**Activity:**
Repeat only the stretch of lines below that runs from the line with "Click the 2010 label on time axis" through the line with "Given: Click the Overview accessibility icon", unaltered.

** Opening Extracted data block **

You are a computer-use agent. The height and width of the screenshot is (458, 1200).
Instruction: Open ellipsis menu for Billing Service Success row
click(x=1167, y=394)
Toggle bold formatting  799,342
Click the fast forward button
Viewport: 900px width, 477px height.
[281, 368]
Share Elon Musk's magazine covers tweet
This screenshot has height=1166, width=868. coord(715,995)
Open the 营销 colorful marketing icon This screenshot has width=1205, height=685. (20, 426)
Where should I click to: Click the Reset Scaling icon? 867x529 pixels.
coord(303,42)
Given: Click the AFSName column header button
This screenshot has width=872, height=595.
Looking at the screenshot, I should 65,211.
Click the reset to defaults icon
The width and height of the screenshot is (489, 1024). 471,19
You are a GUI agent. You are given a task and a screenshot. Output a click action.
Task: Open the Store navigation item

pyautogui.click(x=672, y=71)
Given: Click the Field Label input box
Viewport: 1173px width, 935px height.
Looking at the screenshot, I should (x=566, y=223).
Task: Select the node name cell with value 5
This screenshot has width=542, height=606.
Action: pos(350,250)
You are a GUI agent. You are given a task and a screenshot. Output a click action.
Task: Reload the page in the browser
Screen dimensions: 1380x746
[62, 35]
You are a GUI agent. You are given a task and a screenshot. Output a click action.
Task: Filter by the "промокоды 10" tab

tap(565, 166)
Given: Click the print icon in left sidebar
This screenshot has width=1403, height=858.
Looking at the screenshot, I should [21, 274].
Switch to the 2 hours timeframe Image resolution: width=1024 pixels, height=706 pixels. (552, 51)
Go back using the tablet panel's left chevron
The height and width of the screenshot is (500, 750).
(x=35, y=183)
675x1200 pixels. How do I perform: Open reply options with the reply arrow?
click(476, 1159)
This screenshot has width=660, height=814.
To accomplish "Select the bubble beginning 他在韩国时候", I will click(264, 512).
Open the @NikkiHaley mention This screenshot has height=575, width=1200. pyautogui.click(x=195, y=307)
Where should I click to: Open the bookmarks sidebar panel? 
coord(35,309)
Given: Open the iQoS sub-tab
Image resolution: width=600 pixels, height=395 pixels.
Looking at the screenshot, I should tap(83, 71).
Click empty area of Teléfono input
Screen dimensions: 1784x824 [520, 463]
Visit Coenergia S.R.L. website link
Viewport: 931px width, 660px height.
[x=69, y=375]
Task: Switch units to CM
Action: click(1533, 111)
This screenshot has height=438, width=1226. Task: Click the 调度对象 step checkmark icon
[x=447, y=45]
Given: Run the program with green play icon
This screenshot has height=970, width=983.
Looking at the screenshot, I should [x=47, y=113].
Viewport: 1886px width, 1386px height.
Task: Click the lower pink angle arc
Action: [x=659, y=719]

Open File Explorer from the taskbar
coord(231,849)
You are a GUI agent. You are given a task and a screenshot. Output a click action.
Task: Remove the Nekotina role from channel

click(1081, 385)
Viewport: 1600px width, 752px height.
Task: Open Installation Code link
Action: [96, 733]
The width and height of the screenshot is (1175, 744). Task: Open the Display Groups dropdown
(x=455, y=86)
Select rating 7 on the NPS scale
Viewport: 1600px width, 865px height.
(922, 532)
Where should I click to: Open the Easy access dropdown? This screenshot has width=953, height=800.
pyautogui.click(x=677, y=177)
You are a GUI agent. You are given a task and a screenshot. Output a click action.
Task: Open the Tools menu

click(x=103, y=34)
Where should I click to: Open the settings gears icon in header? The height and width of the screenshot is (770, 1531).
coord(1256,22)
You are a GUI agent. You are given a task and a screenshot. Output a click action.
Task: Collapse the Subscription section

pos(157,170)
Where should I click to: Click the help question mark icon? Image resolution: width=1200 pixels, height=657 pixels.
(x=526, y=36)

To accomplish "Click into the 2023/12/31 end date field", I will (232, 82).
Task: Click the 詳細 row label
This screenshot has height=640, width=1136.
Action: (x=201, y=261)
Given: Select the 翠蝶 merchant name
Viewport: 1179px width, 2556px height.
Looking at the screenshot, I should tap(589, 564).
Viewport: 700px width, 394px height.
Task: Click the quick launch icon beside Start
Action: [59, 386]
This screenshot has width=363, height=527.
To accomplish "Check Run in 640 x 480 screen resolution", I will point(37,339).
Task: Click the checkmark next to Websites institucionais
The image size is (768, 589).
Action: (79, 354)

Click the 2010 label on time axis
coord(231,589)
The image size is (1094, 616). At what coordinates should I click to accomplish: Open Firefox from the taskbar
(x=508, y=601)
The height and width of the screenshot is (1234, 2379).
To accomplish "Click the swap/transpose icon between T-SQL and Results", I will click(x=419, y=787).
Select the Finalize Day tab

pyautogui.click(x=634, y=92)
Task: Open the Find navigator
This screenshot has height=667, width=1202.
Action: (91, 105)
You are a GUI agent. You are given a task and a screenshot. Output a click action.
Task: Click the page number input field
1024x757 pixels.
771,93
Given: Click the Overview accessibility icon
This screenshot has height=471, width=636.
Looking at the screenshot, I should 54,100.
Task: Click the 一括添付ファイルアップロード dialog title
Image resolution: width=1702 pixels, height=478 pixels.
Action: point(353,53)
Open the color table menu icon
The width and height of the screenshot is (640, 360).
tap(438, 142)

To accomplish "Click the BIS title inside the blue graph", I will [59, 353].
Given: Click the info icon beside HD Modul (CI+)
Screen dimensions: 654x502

** Closing Extracted data block **

**Written solution:**
Click the 2010 label on time axis
coord(231,589)
The image size is (1094, 616). At what coordinates should I click to accomplish: Open Firefox from the taskbar
(x=508, y=601)
The height and width of the screenshot is (1234, 2379).
To accomplish "Click the swap/transpose icon between T-SQL and Results", I will click(x=419, y=787).
Select the Finalize Day tab

pyautogui.click(x=634, y=92)
Task: Open the Find navigator
This screenshot has height=667, width=1202.
Action: (91, 105)
You are a GUI agent. You are given a task and a screenshot. Output a click action.
Task: Click the page number input field
1024x757 pixels.
771,93
Given: Click the Overview accessibility icon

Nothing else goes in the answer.